O grupo dominante já estava devidamente articulado para requentar a construção de uma refinaria no município de Bacabeira, inclusive com declarações da presidente da Petrobrás, Graça Foster de que as obras seriam retomadas em 2015. A Petrobrás está envolvida em um mar de lama de corrupção, com as compras superfaturadas de duas refinarias, uma nos Estados Unidos e a outra no Japão, o que deu origem a queda de suas ações na bolsa de valores de 62 reais para um pouco mais de 14 reais.As primeiras denuncias respingaram no Palácio do Planalto, e diretamente na presidenta Dilma Rousseff, e logo com certeza estarão na pauta dos negócios ilícitos feitos pela empresa com a rede de corrupção instalada dentro dela mais negociatas com o protecionismo de políticos afinados com o ex-presidente Lula e a atual Dilma Rousseff.
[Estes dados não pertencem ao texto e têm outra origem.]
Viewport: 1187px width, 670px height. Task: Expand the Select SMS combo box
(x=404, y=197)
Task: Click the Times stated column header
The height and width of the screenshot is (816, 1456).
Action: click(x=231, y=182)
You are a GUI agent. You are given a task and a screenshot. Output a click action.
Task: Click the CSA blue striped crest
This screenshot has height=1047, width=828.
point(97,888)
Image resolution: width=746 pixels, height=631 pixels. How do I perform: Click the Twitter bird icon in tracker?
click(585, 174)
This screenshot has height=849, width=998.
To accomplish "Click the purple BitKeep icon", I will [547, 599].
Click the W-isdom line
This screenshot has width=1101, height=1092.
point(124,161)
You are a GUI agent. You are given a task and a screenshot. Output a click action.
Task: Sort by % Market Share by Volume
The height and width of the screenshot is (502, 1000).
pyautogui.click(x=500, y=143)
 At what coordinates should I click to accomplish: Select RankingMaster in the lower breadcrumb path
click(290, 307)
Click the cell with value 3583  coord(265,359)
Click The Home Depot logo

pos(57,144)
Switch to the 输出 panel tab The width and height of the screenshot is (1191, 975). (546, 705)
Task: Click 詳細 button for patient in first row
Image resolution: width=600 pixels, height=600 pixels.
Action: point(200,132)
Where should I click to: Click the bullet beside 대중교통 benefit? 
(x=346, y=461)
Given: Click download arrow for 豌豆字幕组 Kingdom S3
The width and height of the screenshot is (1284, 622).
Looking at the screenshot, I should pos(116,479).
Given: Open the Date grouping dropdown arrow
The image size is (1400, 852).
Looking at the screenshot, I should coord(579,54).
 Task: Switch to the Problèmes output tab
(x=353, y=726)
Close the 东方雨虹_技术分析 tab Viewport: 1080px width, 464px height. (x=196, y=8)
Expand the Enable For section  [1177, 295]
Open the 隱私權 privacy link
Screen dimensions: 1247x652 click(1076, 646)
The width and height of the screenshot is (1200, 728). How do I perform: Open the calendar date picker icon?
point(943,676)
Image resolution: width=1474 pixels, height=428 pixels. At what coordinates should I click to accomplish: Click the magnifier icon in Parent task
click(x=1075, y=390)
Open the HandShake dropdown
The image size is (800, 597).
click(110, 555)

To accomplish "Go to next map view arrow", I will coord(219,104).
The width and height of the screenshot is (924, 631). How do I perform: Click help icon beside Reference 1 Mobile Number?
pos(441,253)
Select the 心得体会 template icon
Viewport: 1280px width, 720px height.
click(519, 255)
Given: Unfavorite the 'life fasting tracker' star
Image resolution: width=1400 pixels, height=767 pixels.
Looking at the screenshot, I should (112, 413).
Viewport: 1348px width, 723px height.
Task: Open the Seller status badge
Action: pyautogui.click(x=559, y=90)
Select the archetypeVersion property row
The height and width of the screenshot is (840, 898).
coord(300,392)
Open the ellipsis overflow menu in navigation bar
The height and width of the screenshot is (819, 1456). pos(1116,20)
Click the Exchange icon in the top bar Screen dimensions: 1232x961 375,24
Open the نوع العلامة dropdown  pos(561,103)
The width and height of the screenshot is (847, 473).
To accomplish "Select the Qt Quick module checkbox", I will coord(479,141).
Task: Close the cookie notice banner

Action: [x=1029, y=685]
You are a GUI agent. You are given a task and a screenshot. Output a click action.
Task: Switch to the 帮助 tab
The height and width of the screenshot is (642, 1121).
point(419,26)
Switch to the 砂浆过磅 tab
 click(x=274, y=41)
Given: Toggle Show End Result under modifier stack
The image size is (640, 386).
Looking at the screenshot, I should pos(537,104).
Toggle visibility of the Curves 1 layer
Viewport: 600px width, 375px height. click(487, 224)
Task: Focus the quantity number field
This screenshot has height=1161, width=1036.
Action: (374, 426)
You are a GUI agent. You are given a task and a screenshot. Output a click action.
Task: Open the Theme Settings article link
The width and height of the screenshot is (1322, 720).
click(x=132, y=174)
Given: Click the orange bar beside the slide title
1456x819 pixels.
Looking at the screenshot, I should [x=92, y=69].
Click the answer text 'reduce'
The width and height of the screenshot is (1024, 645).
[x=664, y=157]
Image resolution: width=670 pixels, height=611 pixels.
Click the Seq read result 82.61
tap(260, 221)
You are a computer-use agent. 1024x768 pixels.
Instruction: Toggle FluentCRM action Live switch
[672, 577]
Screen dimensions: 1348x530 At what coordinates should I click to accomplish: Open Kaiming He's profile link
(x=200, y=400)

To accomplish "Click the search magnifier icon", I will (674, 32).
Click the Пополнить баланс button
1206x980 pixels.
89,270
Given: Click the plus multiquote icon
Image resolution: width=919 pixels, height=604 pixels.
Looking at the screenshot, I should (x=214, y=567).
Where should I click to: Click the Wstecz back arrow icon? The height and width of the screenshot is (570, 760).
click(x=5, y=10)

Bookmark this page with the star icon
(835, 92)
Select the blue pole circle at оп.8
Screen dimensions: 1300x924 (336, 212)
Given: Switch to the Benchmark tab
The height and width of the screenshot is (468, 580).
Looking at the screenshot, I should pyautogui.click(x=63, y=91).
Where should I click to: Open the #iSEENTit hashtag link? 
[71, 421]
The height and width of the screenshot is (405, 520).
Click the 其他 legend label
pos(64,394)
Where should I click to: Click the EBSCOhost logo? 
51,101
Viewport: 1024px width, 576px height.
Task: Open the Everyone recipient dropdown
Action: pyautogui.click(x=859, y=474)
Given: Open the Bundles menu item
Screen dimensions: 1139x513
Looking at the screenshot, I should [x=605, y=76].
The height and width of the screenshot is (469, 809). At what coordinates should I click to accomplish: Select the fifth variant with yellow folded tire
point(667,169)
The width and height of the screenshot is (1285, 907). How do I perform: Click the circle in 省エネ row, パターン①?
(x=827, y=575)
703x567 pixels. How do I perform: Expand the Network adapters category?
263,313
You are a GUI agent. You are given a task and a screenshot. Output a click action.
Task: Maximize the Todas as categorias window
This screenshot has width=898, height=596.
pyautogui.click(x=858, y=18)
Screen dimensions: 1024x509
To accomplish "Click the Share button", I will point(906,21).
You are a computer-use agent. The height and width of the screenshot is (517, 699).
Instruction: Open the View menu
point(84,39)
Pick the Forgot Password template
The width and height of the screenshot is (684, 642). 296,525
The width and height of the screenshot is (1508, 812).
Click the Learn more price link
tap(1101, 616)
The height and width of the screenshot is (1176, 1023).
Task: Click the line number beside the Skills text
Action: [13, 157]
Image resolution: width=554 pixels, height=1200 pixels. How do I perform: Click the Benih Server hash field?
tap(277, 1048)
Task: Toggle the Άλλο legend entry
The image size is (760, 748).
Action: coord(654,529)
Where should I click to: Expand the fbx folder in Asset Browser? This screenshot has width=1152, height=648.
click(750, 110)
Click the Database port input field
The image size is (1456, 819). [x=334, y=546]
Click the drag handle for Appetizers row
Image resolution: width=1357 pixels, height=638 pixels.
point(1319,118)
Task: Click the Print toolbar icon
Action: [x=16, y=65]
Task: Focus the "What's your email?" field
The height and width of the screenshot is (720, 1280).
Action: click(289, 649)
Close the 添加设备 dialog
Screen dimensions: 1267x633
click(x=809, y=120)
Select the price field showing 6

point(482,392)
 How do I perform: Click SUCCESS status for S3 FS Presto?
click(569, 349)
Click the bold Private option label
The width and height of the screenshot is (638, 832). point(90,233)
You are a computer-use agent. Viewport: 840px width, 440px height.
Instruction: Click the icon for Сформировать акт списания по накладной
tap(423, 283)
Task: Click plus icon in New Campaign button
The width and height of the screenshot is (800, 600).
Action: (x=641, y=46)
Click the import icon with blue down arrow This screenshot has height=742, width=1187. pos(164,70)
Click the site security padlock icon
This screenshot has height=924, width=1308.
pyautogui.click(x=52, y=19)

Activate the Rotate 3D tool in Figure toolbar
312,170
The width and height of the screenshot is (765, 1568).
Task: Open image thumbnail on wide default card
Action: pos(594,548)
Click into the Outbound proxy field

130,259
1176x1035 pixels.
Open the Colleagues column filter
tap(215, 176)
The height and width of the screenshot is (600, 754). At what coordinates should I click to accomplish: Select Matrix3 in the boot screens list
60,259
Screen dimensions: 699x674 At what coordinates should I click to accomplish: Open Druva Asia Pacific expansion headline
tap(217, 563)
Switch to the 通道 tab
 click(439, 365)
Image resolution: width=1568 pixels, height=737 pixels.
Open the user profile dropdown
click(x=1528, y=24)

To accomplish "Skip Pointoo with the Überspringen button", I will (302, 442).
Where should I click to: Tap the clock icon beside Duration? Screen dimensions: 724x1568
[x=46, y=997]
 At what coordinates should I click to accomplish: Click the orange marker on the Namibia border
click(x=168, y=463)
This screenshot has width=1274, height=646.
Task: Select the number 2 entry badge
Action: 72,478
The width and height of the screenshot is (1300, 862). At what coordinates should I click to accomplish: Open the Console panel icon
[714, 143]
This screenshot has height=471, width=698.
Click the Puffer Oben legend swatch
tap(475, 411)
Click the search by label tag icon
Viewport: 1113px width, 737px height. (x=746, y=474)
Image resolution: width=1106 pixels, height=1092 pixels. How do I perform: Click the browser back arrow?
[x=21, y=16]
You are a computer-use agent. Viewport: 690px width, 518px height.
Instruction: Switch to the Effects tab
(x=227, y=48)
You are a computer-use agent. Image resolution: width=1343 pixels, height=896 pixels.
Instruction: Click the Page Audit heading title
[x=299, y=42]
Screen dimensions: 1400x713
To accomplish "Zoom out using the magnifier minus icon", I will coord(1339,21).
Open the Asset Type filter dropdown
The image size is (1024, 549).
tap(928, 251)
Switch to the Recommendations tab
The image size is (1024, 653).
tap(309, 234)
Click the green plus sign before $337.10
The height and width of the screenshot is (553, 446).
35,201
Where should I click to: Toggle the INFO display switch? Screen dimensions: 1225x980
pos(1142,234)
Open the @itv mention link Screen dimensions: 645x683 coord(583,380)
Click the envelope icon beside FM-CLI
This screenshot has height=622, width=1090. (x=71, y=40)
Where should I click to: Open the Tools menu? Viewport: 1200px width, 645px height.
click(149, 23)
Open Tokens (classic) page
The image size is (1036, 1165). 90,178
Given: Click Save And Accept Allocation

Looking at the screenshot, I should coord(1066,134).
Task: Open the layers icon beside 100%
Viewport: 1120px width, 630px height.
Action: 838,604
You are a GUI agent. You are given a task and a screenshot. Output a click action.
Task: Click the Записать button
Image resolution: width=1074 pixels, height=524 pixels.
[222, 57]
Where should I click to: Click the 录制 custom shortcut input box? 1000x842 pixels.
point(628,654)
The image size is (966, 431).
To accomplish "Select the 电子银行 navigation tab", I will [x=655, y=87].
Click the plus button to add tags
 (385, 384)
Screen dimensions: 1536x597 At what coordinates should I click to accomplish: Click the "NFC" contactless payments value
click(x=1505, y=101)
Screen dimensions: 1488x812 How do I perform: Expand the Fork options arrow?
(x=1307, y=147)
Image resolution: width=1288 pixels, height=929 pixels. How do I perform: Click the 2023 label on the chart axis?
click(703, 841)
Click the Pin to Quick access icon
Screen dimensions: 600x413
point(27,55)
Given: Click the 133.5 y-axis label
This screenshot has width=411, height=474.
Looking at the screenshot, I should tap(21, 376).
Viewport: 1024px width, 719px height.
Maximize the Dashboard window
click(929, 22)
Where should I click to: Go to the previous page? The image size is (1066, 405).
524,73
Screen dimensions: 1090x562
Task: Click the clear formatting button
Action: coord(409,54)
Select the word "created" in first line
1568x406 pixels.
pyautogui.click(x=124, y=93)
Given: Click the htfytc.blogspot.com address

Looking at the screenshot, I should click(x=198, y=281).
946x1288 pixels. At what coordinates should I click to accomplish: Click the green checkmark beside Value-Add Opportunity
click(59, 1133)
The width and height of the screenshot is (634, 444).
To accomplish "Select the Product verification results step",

O caso da corrupção denunciada na terraplanagem da Refinaria Premium foi tão vergonhoso, que o orçamento inicial de 789 milhões de reaischegou a 1,5 bilhão de reais sem a conclusão.

                      Com o anuncio da suspensão das obras, já de conhecimento da classe politica, em razão dos elevados prejuízos que a Petrobrás vinha acumulando, causados por sucessivas negociatas como foi o caso registrado em nossa capital, começou um jogo de que os senadores José Sarney (então presidente do Congresso Nacional) e Edison Lobão, ministro das Minas e Energia exerceriam pressão para retomada da sonhada ilusão de construção de uma refinaria nas proximidades do Porto do Itaqui, com investimentos superiores a 20 bilhões de reais, que foi o carro chefe da campanha eleitoral de Roseana Sarney. Com os seus interesses plenamente garantidos e pouco se importando com a população, aos poucos tudo foi levado para o esquecimento.

                    As empresas contratadas pela Petrobrás para as obras de terraplanagem, quando receberam a ordem de cancelamento de contratos, começaram a desativar canteiros de obras e com rapidez deixaram a nossa capital e aplicaram muitos calotes no comércio local, principalmente em fornecedores.

                    Mais doloroso foi o sofrimento de muitos jovens e famílias que fizeram esforços, em que pais contraíram empréstimos, outros venderam bens e fizeram sacrifícios para que os filhos fossem capacitados para trabalhar na refinaria. A governadora Roseana Sarney contabilizava todos os dias na mídia oficial os números de empregos que seriam gerados, tanto os diretos e os indiretos. Hoje temos milhares de jovens em todo o Maranhão, acusando o estelionato de que foram vítimas.

                    O elemento Paulo Roberto Costa, ex-diretor de abastecimento da Petrobrás, bastante ligado ao senador José Sarney e a governadora Roseana Sarney, por algumas vezes esteve em São Luís, concedendo entrevistas para a mídia oficialrelatando prazos e investimentos que não existiam. Ele foi preso à semana passada pela Policia Federal por envolvimento como participante de quadrilha de lavagem de dinheiro e de aplicação de golpes em instituições públicas.

                    O mais vergonhoso é que o grupo da governadora Roseana Sarney já estava articulando um plano para requentar informações sobre a Refinaria Premium, com prazos para 2017, quando a casa caiu. Entendo que os milhares de jovens e suas famílias deveriam cobrar do Governo do Maranhão, os prejuízos que tiveram e o estelionato de que foram vítimas, uma vez que ele foi o maior divulgador e beneficiado eleitoralmente com a farsa da Refinaria Premium.